Motion tendant à autoriser le comité à étudier un cas de privilège ayant trait à l'intimidation de sénateurs--Débat

7 décembre 2023


Honorables sénateurs, je prends la parole aujourd’hui au sujet de la motion présentée par la sénatrice Saint-Germain à la suite de la décision de la Présidente selon laquelle la question de privilège était fondée à première vue en ce qui concerne les événements du 9 novembre 2023.

Je rappelle le passage suivant de la décision rendue mardi par la Présidente :

[...] cet examen initial vise à déterminer si, à première vue, une personne raisonnable pourrait conclure qu’il aurait pu y avoir atteinte au privilège.

Chers collègues, à première vue, autrement dit de prime abord, la Présidente a déterminé que ces événements pourraient avoir porté atteinte au privilège parlementaire. Pour l’instant, rien ne permet de conclure avec certitude qu’il y a eu atteinte au privilège. Un second processus le déterminera et la sénatrice Saint-Germain propose une méthode pour y parvenir, méthode qui est inappropriée à mon avis. J’y reviendrai. Toutefois, jamais la motion de la sénatrice Saint‑Germain ne demande au Comité de l’éthique de déterminer s’il y a eu, le cas échéant, atteinte au privilège. Cette motion présume plutôt que l’atteinte au privilège est avérée. Voici ce que la sénatrice Saint-Germain a dit :

Dans sa décision, la Présidente a clairement établi qu’il y a eu atteinte au privilège. Par conséquent, aucun article du Règlement ni élément de privilège ne doit être étudié, interprété ou modifié.

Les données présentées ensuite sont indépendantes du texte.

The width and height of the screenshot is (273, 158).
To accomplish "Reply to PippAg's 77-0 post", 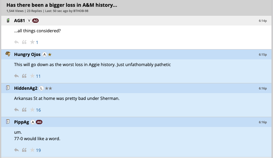I will click(x=17, y=150).
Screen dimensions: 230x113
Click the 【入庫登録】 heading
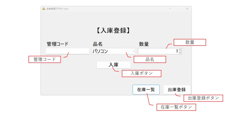113,31
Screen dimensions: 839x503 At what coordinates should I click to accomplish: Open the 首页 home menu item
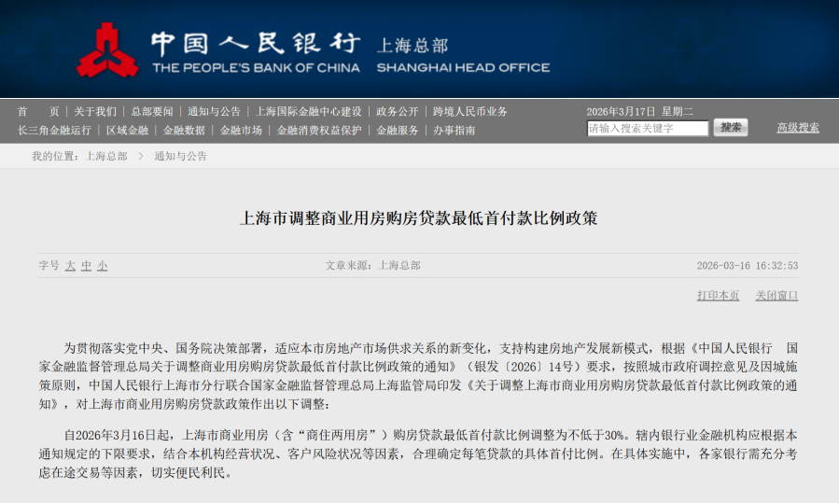tap(37, 111)
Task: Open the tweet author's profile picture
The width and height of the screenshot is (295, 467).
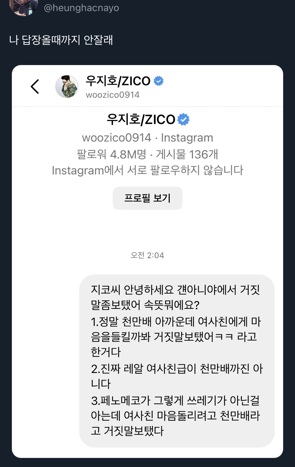Action: pos(23,7)
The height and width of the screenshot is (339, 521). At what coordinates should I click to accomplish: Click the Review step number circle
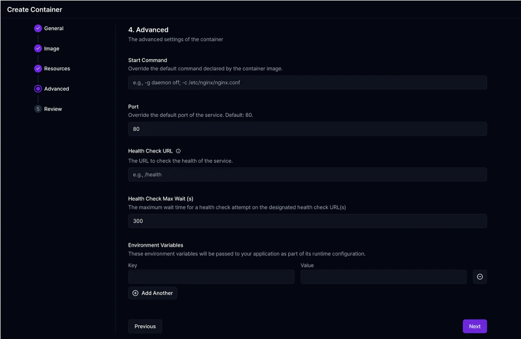coord(38,108)
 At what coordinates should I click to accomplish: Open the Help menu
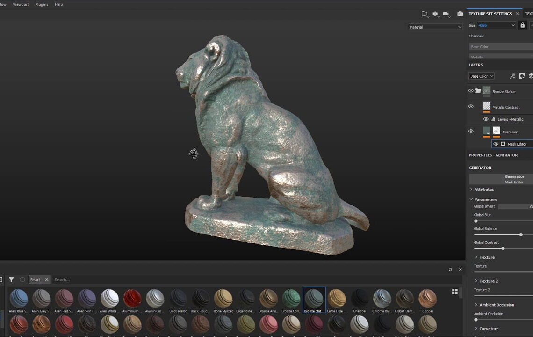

Légalement, c’est extrêmement préoccupant. C’est comme si on déclarait une personne coupable en se fondant uniquement sur l’enquête préliminaire, sans même tenir un procès afin de déterminer si la personne est coupable ou non, mais en lui imposant plutôt sa peine.

Je maintiens toujours que mon comportement dans cette affaire ne répond pas aux critères d’une atteinte au privilège parlementaire, que ce soit de prime abord ou dans les faits.

L’article 13-2(1) prévoit quatre critères. Seulement un de ces critères a été respecté, soit l’exigence qu’un avis écrit soit donné à la première occasion.

La décision de la Présidente, longue de 18 pages, ne présente presque aucun fait pour appuyer sa conclusion que mon cas répondait aux trois autres critères.

Selon le deuxième critère, l’affaire doit se rapporter directement « [...] aux privilèges du Sénat, d’un de ses comités ou d’un sénateur [...] »

Cette condition n’était pas remplie dans mon cas. Les médias sociaux ne relèvent pas de la compétence de la Présidente du Sénat. Même la Présidente Gagné a indiqué ceci dans sa décision :

[...] nous devons évidemment être très prudents quant au risque de limiter indûment la liberté d’expression, qui est un principe clé de notre société. C’est la raison pour laquelle nous n’avons pas l’habitude de traiter des questions relatives aux médias sociaux par la voie du privilège. Les actes malheureux commis sur les médias sociaux ne devraient pas nous hâter à modifier cette approche fondée sur des principes [...]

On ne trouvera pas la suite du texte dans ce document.